The importance of hospital staff being appropriately trained was also emphasized – with a discussion on Cancer and Hospital Care at a 2018 Superbia event in Manchester indicating that a number of LGBT people felt unhappy with how they and their partners had been treated whist in hospital. Awareness of same-sex partners, using the appropriate gender and openness about identity are after all crucial for positive discussions about both healthcare and death.

But what do people discuss at a Death Café? Anyone can take part – with all ages welcomed. Conversations can vary from people musing over social and cultural attitudes towards death, to thinking about their own death, what they would like to happen to their body, and more. Increasingly, arts and cultural organisations asre approaching the subject of death and representing it in engaging and innovative ways, as was highlighted in the April 2019 'Death and Performance' symposium hosted by SICK! Festival and The University of Salford. Death Cafes are also increasingly taking place across the country, bringing a diversity of people together on a common topic – with many more expected to take place as part of Dying Matters Week. Organised by the charity of the same name to promote more positive and open discussions about death, the Awareness Week for 2019 takes place on 13-19 May with the theme of ‘Are We Ready?’. Focusing on preparations for death and its reality, this will see many events and opportunities to gain more information taking place across the country, with many in Greater Manchester and the North West. The Rainbow Death Café is amongst the listings, as well as the Film Screening of ‘A Fantastic Woman' at the LGBT Foundation (17 May).

HAUNT Manchester decided to speak to Lawrie Roberts, Pride in Ageing Manager at the LGBT Foundation, to discuss the Rainbow Death Café and Dying Matters Awareness Week…

What takes place at a Death Café - and why do you think it is important for them to take place?

“A Death Café is temporary space to gather together with others to have a slice of cake, a cup of tea and chat about death and dying. Death Cafes are a growing movement and happen across the world, find out more here. There’s still such a taboo around this topic and it can be a difficult one to raise with those close to you, so I think it’s important to create these friendly and welcoming spaces in which we say ‘we’re all here to share and discuss this’.”

Cake at The Sidney St Cafe

 Why do you think is especially significant to have a Death Café in association with the LGBT Foundation?

“The Death Café is being produced by LGBT Foundation’s new Pride in Ageing Programme in conjunction with Research in Arts and Humanities at Manchester Metropolitan University. Our venue is Sidney Street Café, which is run by the Proud Trust and is an LGBT-affirmative space. Although other Death Cafes in the area are open and inclusive to all, we wanted to hold a one-off Death Café that is specifically safe and welcoming for LGBT communities. Some of the concerns LGBT communities will have around death and dying will be the same as the wider population, but there may be some issues that are unique. Having your sexual orientation, relationships, gender identity or trans status recognised by services or family at end of life or after death can often be a worry for those from LGBT communities – and we wanted to create a space to talk about that!”

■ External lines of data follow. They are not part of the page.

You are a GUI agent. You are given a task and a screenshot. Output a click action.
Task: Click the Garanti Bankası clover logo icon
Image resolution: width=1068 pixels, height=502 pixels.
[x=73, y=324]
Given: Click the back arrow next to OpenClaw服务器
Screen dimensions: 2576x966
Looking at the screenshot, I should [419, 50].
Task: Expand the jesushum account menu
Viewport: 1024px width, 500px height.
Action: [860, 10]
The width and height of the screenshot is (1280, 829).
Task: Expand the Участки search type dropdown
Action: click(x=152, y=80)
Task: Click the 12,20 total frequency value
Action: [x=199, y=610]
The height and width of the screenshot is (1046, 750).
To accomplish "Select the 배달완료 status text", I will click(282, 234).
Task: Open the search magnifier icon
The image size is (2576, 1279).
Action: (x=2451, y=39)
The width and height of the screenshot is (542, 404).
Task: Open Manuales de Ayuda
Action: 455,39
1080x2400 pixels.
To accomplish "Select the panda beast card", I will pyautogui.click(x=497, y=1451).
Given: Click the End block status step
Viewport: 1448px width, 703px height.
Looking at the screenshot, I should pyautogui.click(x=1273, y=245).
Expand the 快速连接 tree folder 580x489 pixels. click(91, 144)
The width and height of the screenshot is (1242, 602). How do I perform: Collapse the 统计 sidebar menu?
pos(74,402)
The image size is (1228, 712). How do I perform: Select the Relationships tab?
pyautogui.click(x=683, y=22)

Is the LGBT Foundation involved in any other events as part of Dying Matters week?

“As well as the Death Café, I will be holding workshops for health professionals that look at LGBT people’s experiences of end of life care (email Lawrence.roberts@lgbt.foundation for more information). We will also be holding a film screening of A Fantastic Woman (Friday 17th May at 6pm at LGBT Foundation, book here) a drama which tells the story of a trans woman who is fighting to be accepted by the family of her older lover after his sudden death.”

Why do you think it is important that we have a healthier relationship with death and considering it in society?

“Dying Matters Week is all about opening up the conversations around death and dying, and this year’s theme is ‘Are We Ready?’. It’s really important that we change the culture around talking about death. As well as reducing stress and worry, it can also help us to be more prepared and organised - be it decisions around wills, organ donation or care arrangements.”